Dynamic clustering of dynamin-amphiphysin helices regulates membrane constriction and fission coupled with GTP hydrolysis

摘要

The nerve cells that make up a nervous system connect at junctions known as synapses. When a nerve impulse reaches the end of the cell, membrane-bound packages called vesicles fuse with the surface membrane and release their contents to the outside. The contents, namely chemicals called neurotransmitters, then travels across the synapse, relaying the signal to the next cell. Nerve cells can fire many times per second. The membrane from fused vesicles must be retrieved from the surface membrane and recycled to make new vesicles, ready to transmit more signals across the synapse. Many proteins at these sites are involved in folding the fused membrane back into the cell, constricting the opening, and eventually pinching off the new vesicles – a process known as endocytosis. Two proteins named dynamin and amphiphysin cooperate in this process, but their precise mechanism remained elusive. Dynamin is a protein that acts like a motor; it breaks down a molecule called GTP to release energy. Previous studies have seen that dynamin-amphiphysin complexes join end to end to form long helical structures. Takeda et al. have now looked at how the structure of the helices changes during endocytosis. This revealed that the dynamin-amphiphysin helices rearrange to form clusters when the GTP is broken down. Further analysis showed that the folded membrane becomes constricted at regions that are not coated with the clusters of dynamin-amphiphysin helices. Takeda et al. also discovered that amphiphysin controls the size of the clusters to help make the new vesicles more uniform.

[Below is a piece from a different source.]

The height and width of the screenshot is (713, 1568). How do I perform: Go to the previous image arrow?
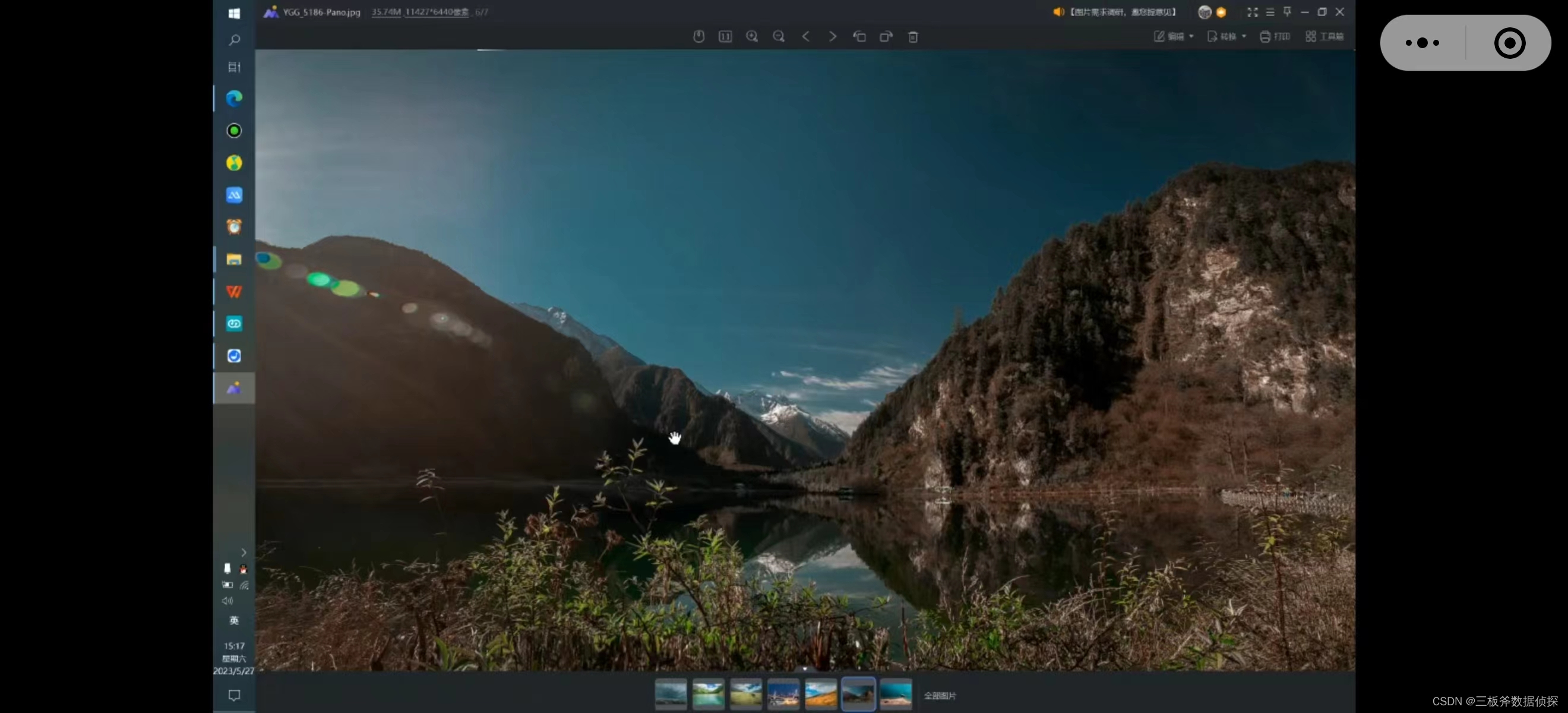tap(805, 36)
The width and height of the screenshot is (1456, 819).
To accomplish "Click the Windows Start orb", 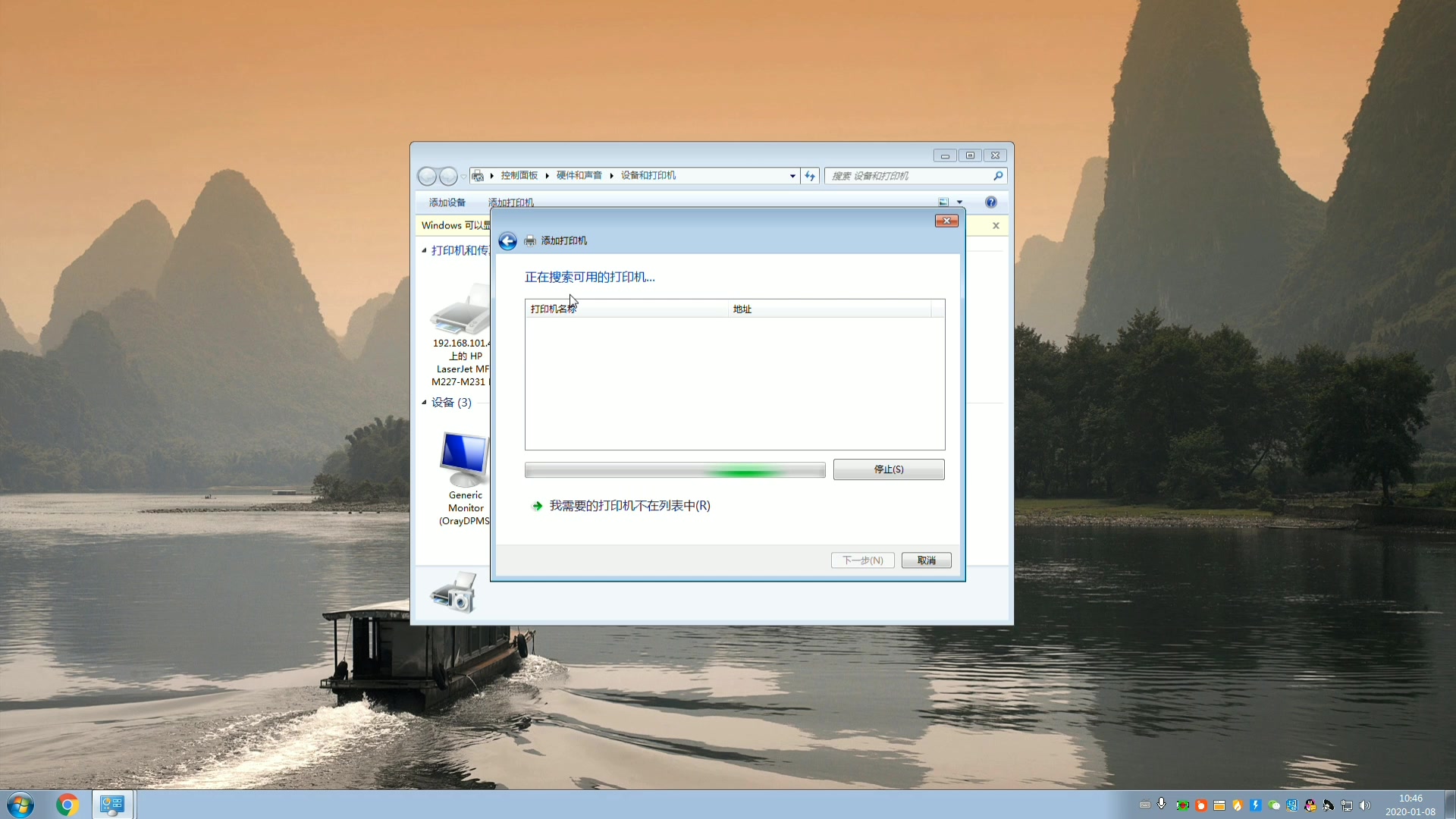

The gene for dynamin is altered in a number of disorders affecting the nervous system and muscles, including epileptic encephalopathy, Charcot-Marie-Tooth disease and congenital myopathy. Moreover, a neurological disorder characterized by muscle stiffness (known as Stiff-person syndrome) occurs when an individual’s immune system mistakenly attacks the amphiphysin protein. As such, these new findings will not only help scientists to better understand the process of endocytosis, but they will also give new insight into a number of human diseases.